_EXCERPTED PASSAGE_.
____________________
The particulars of the charge stated that on the 6th day of March, 2005 along Kipchimchim Brooke Market Murram Road in Kericho District in the Rift Valley Province, were jointly found while trafficking in Narcotic drugs namely cannabis to wit seven hundred and thirty six (736) stones with approximate street value of Kshs.184,000/= while using a motor vehicle registration Number KAE 832Y Toyota Saloon in contravention of the said Act.
The appellant also faced an alternative charge of being in possession of Narcotic drugs contrary to Section 3(1) as read with sub section 2(a) of the Narcotic drugs and psychotropic substance control Act No.4/94.
The particulars of the charged stated that on the 6th day of March, 2005 along Kipchimchim Brooke Market Murram Road in Kericho District within the Rift Valley Province, were jointly found while in possession of a Narcotic drug namely cannabis to wit seven hundred and thirty six stones with approximate street value of kshs.184,00/= in contravention of the said Act while traveling in a motor vehicle registration Number KAE 836Y Toyota Corolla Saloon.
The appellant pleaded not guilty to all the charges and at a full trial he was found guilty of the main count for which he was convicted and sentenced to pay a fine of Kshs. 1 million and in default to serve a sentence of 3 years.
Being aggrieved by the conviction and sentence, the appellant has appealed and in the petition of appeal he has raised several grounds of appeal . The appellant challenged the conviction which he contended was based on a defective charge that failed to specify the actual charge . The appellant also faulted the evidence by the Police officer who produced the Government Analyst Report of the said Narcotics. The appellant was also dissatisfied with the conviction which was based on evidence and findings that failed to comply with the laid down principles in Criminal Law that is the accused person is presumed guilty until proved otherwise. The appellant is also dissatisfied with the sentence which he termed harsh and excessive in the circumstances and faulted the trial magistrate judgment which tended to shift the burden of proof to the appellant to show his innocence.
On the part of the State, the learned State Counsel Mr. Mugambi opposed the appeal and supported the conviction which he submitted was based on congent evidence by 3 police officers who intercepted , arrested and counted the rolls of Narcotics which the appellant was transporting.
This being a first appeal, this court is mandated by law to consider and evaluate the entire evidence and the judgment of the trial court in order to arrive at its own independent determination on whether to uphold the conviction of the appellant. In arriving at this determination, this court should bear in mind that it never saw or heard the witnesses and give due regard to that aspect (see the case of Njoroge V Republic 1987 KLR page 90). I therefore briefly set out the summary of the evidence before the trial court that raised the conviction and sentence of the appellant. On the 6th day of March, 2005 ,Sgt. Stephen Ole Tanki (PW1) who is in charge of Anti Corruption Unit in Kericho received a report that motor vehicle KAE 832Y was trafficking drugs along Kipchimchim Brooke Murram Road. The OCS Kericho had already dispatched officers to pursue the said motor vehicle . [PW1] proceeded towards the direction where he Sgt Arende[PW2] and PC Wilson Kiriungi [PW3] intercepted the motor vehicle which was driven by the appellant who was in the company of the second accused. In the motor vehicle they found 736 stones of substance were packed in a bag and covered with a blanket. The second accused person tried to escape but the witnesses managed to arrest him. The Motor vehicle was towed to the police station and the police together with the appellant counted the number of stones which totaled to 736 out of which 28 were submitted by PW1 to the government chemist in Kisumu on the 11th March 2005. The Government Analyst report was produced as an exhibit and it confirmed that the substance was cannabis which classified as a narcotic drug under the Act.
____________________
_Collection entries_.

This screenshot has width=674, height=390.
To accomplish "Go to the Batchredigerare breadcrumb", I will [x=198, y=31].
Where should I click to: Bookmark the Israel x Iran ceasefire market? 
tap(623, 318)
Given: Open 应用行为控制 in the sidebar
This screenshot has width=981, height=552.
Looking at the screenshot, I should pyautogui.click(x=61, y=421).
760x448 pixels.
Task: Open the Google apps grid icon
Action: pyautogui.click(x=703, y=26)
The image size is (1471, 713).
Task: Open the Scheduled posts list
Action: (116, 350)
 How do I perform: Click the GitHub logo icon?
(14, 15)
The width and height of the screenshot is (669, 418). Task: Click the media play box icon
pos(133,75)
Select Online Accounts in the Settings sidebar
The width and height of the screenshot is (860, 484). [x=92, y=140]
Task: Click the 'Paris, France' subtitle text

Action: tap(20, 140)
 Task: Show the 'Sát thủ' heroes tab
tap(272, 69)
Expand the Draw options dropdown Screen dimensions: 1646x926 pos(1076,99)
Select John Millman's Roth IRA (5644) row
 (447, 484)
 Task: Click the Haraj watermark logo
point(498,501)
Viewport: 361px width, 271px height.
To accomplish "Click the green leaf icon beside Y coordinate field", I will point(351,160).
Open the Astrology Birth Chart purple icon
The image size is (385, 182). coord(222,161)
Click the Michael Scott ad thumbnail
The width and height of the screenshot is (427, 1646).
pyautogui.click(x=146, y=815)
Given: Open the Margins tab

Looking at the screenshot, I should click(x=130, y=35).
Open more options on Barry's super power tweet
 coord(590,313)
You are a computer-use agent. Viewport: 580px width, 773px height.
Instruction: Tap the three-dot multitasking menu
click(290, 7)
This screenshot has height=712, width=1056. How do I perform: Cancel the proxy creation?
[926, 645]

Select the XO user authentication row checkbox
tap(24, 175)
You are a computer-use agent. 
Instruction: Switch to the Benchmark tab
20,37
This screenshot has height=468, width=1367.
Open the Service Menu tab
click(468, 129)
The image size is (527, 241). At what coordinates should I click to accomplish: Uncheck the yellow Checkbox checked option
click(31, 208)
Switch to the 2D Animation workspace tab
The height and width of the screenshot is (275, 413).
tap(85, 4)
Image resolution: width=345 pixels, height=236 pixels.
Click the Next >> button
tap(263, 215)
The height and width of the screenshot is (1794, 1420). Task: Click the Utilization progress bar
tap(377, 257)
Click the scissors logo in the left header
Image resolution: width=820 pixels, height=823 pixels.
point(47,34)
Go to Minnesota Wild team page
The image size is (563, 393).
____________________
_BRIEF_.
Can you extract, word for word, the part of the cannabis appeal judgment that opens with the words "The particulars of the charged" and closes with "of 3 years."?

_CORRECT RESULT_.
The particulars of the charged stated that on the 6th day of March, 2005 along Kipchimchim Brooke Market Murram Road in Kericho District within the Rift Valley Province, were jointly found while in possession of a Narcotic drug namely cannabis to wit seven hundred and thirty six stones with approximate street value of kshs.184,00/= in contravention of the said Act while traveling in a motor vehicle registration Number KAE 836Y Toyota Corolla Saloon.
The appellant pleaded not guilty to all the charges and at a full trial he was found guilty of the main count for which he was convicted and sentenced to pay a fine of Kshs. 1 million and in default to serve a sentence of 3 years.